In the ORIGIN ensemble, individual musicians come together to form a new, unique personality. After many years of artistic partnership between the members, some of whom were students of Gwendolyn Masin or her parents, the ORIGIN ensemble has opened up completely new possibilities for musical expression. Gwendolyn Masin uses this extraordinary sound, which resembles the human voice, as a musical representation of her multicultural roots in Central Europe: with a great feeling for the typical syncopated and percussive rhythms. Not only does the ensemble bring together otherwise geographically separated cultural currents, but also aims to bridge the generation gap through involvement of young master students and recent graduates.

Folk music ensemble Alpinis


They are young, professional and curious: the folk music ensemble Alpinis is made up of students from the HSLU folk music programme. Their history goes back to their foundation in 2009 and since then they have performed in different sizes and formations.
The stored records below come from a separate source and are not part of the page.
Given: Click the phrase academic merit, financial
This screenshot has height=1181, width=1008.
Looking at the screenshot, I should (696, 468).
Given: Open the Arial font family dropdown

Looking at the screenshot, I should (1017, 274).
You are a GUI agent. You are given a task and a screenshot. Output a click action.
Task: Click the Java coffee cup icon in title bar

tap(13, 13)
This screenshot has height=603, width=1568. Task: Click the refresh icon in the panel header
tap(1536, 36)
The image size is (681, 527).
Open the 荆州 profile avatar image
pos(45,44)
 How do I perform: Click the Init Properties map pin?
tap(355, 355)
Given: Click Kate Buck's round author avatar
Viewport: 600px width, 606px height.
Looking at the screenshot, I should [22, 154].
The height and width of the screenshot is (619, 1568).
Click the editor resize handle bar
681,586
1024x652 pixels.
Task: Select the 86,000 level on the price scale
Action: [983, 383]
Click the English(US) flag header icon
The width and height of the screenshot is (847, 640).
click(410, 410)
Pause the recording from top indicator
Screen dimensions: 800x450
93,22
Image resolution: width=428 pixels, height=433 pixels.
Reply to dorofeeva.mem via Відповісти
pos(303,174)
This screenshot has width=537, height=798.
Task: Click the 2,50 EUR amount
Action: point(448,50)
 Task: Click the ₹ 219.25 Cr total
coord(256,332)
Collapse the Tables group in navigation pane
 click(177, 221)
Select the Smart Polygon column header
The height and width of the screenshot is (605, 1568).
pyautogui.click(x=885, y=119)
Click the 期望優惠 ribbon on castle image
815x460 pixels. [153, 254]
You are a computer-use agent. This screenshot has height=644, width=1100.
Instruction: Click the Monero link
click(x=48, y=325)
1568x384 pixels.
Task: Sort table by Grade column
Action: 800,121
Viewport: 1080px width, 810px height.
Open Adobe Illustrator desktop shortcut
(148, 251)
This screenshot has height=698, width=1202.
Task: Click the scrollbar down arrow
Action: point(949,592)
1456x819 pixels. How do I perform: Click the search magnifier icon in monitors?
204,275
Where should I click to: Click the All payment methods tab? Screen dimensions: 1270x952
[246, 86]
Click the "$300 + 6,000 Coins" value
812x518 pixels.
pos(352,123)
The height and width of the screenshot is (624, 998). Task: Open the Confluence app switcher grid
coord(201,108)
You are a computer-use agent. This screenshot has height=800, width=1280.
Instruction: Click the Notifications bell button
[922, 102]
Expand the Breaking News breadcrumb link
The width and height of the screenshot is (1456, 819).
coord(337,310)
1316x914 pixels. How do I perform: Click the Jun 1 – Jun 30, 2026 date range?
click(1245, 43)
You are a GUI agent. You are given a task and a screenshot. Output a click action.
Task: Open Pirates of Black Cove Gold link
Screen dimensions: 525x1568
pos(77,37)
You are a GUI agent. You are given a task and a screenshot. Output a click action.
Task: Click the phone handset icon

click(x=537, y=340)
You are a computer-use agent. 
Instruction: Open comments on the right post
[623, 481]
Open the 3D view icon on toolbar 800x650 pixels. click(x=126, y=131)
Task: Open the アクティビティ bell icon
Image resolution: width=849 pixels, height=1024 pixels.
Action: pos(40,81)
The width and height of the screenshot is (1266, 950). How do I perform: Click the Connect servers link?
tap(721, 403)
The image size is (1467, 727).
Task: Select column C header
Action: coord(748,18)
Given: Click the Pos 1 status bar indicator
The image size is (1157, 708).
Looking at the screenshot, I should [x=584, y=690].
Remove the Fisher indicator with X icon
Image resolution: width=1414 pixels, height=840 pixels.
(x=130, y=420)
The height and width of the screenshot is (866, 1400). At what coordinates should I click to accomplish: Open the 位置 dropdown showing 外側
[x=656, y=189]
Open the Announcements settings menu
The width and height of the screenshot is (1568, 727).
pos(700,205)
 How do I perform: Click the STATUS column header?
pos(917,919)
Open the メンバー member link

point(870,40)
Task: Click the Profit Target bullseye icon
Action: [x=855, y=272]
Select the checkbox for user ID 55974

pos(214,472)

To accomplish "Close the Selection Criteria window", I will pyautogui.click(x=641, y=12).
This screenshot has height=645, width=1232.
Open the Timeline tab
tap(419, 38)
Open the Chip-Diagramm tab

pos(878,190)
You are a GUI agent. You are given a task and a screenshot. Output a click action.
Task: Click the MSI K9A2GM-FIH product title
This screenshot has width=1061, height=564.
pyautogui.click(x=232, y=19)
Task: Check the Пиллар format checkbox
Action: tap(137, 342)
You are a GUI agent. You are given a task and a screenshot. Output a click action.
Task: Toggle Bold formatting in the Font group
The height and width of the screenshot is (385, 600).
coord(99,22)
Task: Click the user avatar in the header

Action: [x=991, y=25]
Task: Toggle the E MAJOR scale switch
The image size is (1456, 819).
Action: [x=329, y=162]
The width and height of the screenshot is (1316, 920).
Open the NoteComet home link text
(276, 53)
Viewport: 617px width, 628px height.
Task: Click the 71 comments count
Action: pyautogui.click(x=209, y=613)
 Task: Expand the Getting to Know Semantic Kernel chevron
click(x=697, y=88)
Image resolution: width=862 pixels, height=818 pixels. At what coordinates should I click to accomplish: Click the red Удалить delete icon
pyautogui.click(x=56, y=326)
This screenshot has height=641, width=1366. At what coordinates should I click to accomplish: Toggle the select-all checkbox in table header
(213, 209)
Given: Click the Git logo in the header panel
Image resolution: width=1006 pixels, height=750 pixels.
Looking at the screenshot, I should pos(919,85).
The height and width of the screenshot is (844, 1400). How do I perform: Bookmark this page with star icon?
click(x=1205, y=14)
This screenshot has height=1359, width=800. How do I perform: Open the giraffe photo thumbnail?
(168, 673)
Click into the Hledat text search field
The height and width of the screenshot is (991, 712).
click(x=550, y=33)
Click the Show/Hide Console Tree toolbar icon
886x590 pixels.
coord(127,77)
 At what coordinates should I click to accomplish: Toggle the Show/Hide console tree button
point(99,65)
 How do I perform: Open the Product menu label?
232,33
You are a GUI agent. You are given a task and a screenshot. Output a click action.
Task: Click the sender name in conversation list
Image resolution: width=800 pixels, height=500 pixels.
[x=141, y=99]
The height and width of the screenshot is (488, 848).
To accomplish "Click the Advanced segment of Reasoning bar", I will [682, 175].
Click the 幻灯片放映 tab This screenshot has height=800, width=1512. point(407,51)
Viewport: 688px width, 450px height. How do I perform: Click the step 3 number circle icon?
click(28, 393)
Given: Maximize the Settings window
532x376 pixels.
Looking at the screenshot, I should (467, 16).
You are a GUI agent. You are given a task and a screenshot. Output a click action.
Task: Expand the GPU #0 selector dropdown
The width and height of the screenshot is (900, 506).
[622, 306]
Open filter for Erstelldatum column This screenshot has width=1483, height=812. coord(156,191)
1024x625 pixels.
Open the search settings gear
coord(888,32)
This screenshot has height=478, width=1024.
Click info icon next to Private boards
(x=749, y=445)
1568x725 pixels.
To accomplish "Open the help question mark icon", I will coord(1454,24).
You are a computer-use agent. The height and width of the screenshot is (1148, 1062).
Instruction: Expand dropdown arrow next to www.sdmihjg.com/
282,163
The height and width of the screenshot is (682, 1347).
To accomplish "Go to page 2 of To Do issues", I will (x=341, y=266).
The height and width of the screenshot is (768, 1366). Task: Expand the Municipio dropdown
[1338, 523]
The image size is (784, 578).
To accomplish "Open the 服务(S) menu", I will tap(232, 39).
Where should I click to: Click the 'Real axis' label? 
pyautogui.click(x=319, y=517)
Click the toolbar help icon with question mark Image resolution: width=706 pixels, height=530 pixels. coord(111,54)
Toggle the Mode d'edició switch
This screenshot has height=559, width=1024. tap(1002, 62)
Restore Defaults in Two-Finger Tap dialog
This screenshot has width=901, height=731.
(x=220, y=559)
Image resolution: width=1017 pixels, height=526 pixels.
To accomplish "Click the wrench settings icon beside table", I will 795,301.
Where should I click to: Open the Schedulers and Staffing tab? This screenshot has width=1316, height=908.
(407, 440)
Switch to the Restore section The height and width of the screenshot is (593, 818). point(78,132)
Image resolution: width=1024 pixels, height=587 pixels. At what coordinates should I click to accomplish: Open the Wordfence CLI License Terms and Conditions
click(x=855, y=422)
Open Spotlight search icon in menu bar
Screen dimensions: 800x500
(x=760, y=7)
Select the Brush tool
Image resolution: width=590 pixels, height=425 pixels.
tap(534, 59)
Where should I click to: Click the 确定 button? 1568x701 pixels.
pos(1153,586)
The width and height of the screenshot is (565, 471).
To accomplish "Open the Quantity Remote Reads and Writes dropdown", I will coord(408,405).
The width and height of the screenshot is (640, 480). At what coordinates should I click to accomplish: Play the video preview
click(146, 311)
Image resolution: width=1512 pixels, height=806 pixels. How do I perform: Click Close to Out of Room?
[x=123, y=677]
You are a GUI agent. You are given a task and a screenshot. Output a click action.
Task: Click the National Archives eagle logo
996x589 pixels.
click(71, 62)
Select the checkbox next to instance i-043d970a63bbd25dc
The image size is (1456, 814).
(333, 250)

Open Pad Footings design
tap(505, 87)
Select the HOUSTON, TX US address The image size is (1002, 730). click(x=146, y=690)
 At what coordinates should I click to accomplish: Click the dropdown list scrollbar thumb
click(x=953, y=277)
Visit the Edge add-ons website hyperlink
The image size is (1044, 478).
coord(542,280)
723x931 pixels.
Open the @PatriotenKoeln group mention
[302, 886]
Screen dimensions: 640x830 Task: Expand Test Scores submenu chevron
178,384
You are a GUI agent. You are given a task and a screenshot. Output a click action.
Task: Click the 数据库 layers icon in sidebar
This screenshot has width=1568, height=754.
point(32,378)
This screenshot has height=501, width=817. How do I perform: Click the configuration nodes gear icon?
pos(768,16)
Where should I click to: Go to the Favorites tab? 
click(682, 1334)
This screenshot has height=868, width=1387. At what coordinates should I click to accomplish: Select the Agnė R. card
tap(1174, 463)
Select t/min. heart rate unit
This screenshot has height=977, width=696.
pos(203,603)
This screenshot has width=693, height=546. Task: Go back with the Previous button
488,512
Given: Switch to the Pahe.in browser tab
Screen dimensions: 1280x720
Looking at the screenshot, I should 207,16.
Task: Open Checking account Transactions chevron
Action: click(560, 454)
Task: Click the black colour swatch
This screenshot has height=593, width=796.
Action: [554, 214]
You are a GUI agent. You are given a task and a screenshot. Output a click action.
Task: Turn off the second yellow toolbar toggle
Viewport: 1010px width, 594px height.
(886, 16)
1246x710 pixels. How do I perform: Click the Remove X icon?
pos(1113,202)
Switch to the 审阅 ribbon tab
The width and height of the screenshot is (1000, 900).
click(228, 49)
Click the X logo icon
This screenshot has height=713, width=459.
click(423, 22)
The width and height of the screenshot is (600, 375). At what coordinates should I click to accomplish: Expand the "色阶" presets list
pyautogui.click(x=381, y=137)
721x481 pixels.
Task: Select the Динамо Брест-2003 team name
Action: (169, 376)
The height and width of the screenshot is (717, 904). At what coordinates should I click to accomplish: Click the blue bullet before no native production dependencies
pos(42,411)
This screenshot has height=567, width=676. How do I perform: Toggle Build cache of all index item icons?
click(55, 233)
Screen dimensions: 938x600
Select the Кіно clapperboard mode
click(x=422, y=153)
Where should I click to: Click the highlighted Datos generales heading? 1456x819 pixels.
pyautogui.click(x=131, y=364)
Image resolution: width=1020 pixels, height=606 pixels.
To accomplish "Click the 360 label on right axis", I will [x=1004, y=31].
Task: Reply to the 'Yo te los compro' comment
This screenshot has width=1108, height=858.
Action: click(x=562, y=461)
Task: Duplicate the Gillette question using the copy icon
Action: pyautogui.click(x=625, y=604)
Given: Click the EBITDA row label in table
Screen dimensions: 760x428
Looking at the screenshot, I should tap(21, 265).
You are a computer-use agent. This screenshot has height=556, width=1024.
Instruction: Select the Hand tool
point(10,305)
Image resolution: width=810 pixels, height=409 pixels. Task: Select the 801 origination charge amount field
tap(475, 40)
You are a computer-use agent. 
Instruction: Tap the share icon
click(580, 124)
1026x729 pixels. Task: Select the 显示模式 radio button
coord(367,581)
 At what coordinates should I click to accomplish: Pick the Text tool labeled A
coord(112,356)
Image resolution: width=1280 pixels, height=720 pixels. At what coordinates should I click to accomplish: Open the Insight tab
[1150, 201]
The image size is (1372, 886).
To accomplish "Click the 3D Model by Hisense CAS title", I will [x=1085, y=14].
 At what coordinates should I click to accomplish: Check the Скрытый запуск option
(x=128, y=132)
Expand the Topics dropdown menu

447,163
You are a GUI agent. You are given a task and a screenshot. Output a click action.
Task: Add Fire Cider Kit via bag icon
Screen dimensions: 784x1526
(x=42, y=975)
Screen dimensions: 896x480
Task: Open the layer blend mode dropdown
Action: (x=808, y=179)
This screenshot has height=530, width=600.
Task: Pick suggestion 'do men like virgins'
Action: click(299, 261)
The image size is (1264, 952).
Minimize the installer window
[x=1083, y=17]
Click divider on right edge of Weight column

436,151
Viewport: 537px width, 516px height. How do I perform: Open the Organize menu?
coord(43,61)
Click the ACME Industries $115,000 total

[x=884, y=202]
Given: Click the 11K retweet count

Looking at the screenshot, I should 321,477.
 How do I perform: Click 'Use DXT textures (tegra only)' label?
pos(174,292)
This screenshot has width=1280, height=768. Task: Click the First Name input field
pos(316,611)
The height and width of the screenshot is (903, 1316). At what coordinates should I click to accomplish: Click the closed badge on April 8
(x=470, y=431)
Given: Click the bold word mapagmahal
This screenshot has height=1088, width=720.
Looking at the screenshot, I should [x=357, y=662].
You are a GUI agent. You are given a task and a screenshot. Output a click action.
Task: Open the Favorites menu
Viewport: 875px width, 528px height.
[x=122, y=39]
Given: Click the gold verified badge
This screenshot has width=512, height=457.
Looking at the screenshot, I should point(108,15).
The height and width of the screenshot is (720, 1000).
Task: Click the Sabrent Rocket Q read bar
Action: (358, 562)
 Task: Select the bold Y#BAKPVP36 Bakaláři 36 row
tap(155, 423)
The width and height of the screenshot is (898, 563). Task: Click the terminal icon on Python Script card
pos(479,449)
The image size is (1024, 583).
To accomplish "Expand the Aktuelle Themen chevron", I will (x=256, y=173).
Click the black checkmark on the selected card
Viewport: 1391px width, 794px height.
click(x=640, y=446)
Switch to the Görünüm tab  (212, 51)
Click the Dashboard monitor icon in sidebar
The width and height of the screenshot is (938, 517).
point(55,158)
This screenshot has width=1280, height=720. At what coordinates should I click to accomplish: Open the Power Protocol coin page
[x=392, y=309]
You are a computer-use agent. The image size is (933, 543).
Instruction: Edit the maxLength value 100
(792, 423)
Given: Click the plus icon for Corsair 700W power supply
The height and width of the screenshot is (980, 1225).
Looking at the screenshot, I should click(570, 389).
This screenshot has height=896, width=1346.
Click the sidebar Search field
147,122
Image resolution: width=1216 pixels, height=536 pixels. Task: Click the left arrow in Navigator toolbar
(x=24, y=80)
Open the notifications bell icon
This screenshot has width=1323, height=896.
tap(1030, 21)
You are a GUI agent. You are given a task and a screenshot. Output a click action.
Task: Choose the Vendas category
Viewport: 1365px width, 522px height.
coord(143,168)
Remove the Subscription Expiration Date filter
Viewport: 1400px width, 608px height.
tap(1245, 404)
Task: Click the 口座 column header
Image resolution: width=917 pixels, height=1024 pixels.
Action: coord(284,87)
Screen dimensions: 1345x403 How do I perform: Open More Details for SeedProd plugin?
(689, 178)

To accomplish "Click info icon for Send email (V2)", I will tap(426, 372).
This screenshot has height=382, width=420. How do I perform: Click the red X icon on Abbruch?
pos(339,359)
In addition to traditional alpine folk music, they are curious to cross the borders to other musical trends. They integrate classical, pop and jazz into their music. The Alpinis are led by Christoph Pfändler.



In Basel, these young international students and alumni of the Schola Cantorum have come together to form a unique ensemble. They share the desire to revive the music of the 17th and 18th centuries and to come as close as possible to the sound effects of the time. The ensemble achieves this by approaching the music from different perspectives: they conduct research into historical playing practice, examine traditional sources, work with copies of historical instruments and are also multi-instrumentalists, so that they can perform in different formations - just like the musicians in the Baroque era. They bring the music of the 17th and 18th centuries into our time and are constantly developing new programmatic concepts to enable this musical transfer through space and time.

Lukas Bärfuss


Lukas Bärfuss has received numerous awards for his work as a playwright, novelist, essayist, and dramaturge, including the Berlin Literature Prize in 2012, the Swiss Book Prize in 2014, and the Georg Büchner Prize in 2019. His play "Die sexuellen Neurosen unserer Eltern" (2003) is now performed in twelve languages and is one of the most interpreted modern theatre works. However, Lukas's path of becoming a sought-after artist was anything but straightforward. In his youth, he experienced poverty and homelessness and worked many jobs including tobacco picker, forklift driver, and ironworker. He also worked as a bookseller following his service in the military. After seven years, he quit his job and became a freelance writer. His novella "Die toten Männer" was published in 2002. This was followed by his novels "Hundert Tage" (2008), "Koala" (2014) and most recently "Die Krume Brot" (2023).  He has led workshops in Cameroon, Montreal and Chicago as well as in other cities. Lukas Bärfuss is a lecturer at the Hochschule der Künste Bern and holds an honorary doctorate from the University of Fribourg. He currently lives in Zurich.

Melinda Nadj Abonji


The true life stories are what touches people the most. The author Melinda Nadj Abonji weaves her narrative into her second novel "Tauben fliegen auf" (Doves fly up): it tells the story of a girl who was born in Serbia but emigrates to Switzerland with her sister as a child. In her new home, she is confronted with xenophobia, while missing her family in Serbia – and the Balkan war opens painful wounds that will never heal. Melinda studied German and History at the University of Zurich and is also a musician. During her studies, she began to write stories herself. She initially appeared as a text performer, combining literature and music in her artistic performances. In 2004, she ventured into her first novel "Im Schaufenster im Frühling" before winning the German and Swiss Book Prizes for the aforementioned autobiographical work in 2010. She now lives and works in Zurich and has a son.